21:19
Brief
For The Record
Lawmakers skirmish over Georgia’s budget; Senate’s new volley slashes higher education spending
The state Senate’s spending plan for next year, which includes deep cuts to higher education and Georgia Public Broadcasting, easily cleared the chamber Thursday. But more changes are expected in the coming days.
The Senate passed the budget Thursday with a 51-to-1 vote, with a Republican casting the lone dissenting vote.
House budget writers quickly pushed back on the Senate proposal, and the $32.4 billion spending plan is now being negotiated behind the scenes. Wednesday, which is the last day of the session, is the looming deadline for lawmakers to wrap up the one task they are constitutionally required to do each year.

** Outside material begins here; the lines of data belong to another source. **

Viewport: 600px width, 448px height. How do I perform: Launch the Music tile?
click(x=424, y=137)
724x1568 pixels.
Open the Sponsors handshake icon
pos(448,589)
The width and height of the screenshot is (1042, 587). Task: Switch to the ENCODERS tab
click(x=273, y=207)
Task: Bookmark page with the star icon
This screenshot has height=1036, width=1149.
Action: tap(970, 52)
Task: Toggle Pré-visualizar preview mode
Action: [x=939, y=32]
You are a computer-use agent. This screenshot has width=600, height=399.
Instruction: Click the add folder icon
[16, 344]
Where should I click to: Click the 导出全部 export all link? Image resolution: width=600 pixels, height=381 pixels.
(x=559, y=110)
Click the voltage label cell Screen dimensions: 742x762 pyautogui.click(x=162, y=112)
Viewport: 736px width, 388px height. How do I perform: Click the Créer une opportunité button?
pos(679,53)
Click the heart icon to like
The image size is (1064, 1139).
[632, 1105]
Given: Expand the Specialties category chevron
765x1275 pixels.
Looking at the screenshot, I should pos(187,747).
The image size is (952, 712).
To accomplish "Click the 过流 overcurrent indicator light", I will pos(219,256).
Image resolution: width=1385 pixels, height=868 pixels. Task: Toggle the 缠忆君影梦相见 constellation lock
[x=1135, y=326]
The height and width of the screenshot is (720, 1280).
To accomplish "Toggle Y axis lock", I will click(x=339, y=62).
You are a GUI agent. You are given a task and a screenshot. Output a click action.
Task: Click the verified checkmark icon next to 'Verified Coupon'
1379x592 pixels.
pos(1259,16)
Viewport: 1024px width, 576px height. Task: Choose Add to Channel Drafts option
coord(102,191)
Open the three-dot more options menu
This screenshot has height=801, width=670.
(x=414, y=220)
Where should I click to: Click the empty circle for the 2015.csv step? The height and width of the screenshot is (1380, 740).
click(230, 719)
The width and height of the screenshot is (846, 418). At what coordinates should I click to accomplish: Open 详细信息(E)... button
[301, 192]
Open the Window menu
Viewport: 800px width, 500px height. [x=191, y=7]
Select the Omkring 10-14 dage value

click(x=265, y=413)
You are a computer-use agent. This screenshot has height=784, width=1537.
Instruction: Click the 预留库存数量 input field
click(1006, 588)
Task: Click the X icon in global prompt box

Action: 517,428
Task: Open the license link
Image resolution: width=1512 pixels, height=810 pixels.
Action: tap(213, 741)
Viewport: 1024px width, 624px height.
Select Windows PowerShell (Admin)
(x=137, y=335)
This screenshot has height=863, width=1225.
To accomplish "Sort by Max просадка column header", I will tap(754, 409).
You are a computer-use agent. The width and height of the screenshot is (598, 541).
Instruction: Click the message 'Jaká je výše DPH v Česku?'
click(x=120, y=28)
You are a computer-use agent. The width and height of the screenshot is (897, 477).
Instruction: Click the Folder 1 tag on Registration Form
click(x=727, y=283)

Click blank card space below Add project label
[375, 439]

State senators passed a budget that bumps a pay raise for law enforcement up to $6,000 – up from the $2,000 teachers and other state workers would receive – and restored the 100% funding for the state’s HOPE scholarship, back to where Gov. Brian Kemp originally set it.
But the Senate’s budget would also slash GPB’s budget by $3.7 million – or 26%.
Sen. Blake Tillery, a Vidalia Republican who chairs the Senate Appropriations Committee, said other news stations have questioned why their competitor receives state funding.
“We would love for the continued focus on educational programming. I think maybe some of the competitors have struck a chord with members of this body and others who brought up the fact that why are we picking winners and losers?” Tillery said. “And right now, that argument is winning the day at least in this body.”
Tillery shrugged off talk of a budget fight under the Gold Dome and argued that the two chambers weren’t all that far apart. He said the House and Senate agree on about 83% of the lines in the budget.
“Folks in this building will try to stir you up sometimes and get you worried. I want to remind you they’re getting you worried about 236 lines – 236 lines out of 1,412,” Tillery said.
The budget has become ensnared in the tense back-and-forth between leadership in both chambers over a Senate-backed push to make it easier for new hospitals to open in counties with less than 50,000 people.
The bill is a priority for Lt. Gov. Burt Jones, a Jackson Republican whose father owns land where a new hospital in Butts County could be built, according to the Atlanta Journal-Constitution.
Senate Bill 99 was heard in a House committee earlier this week but ran into apprehension about the potential impact on vulnerable rural hospitals across the state – a common concern that emerges anytime a lawmaker attempts to make even minor changes to the strict hospital regulations. No vote was taken on the measure.
Rep. Sharon Cooper, a Marietta Republican, on Thursday introduced a proposal for a study committee to reexamine the state’s certificate-of-need program.
The wording of Cooper’s resolution was critical of the longstanding hospital regulations but said players in the debate are “working together in the legislative session for a calm, truthful, and deliberative dialog to modernize Georgia’s very outdated certificate of need laws.”
Meanwhile, across the building the House’s proposal to expand behavioral health services – a key bill for House leadership – was left stuck in committee as the deadline for committees to complete work came and went.
The Senate-passed spending plan also includes other cuts to the University System of Georgia, like an eye-popping $87 million cut to public universities. Senators also rebuffed a $18 million health insurance increase.
Those two changes alone work out to be $105 million in cuts to higher education – which is the equivalent of the state funding set aside for a new electronic medical records system at the Medical College of Georgia at Augusta University, the Associated Press reported.
Chancellor Sonny Perdue, who leads the system, has raised concerns about how the Senate’s hospital bill could threaten a partnership deal with the university and Wellstar Health System.
Tillery justified the cuts Thursday by saying the system did not consult lawmakers about the health insurance increase and that senators wanted to shift money toward beefing up Medicaid spending. He also said USG has about $500 million carried over from last year that will help it absorb the cut.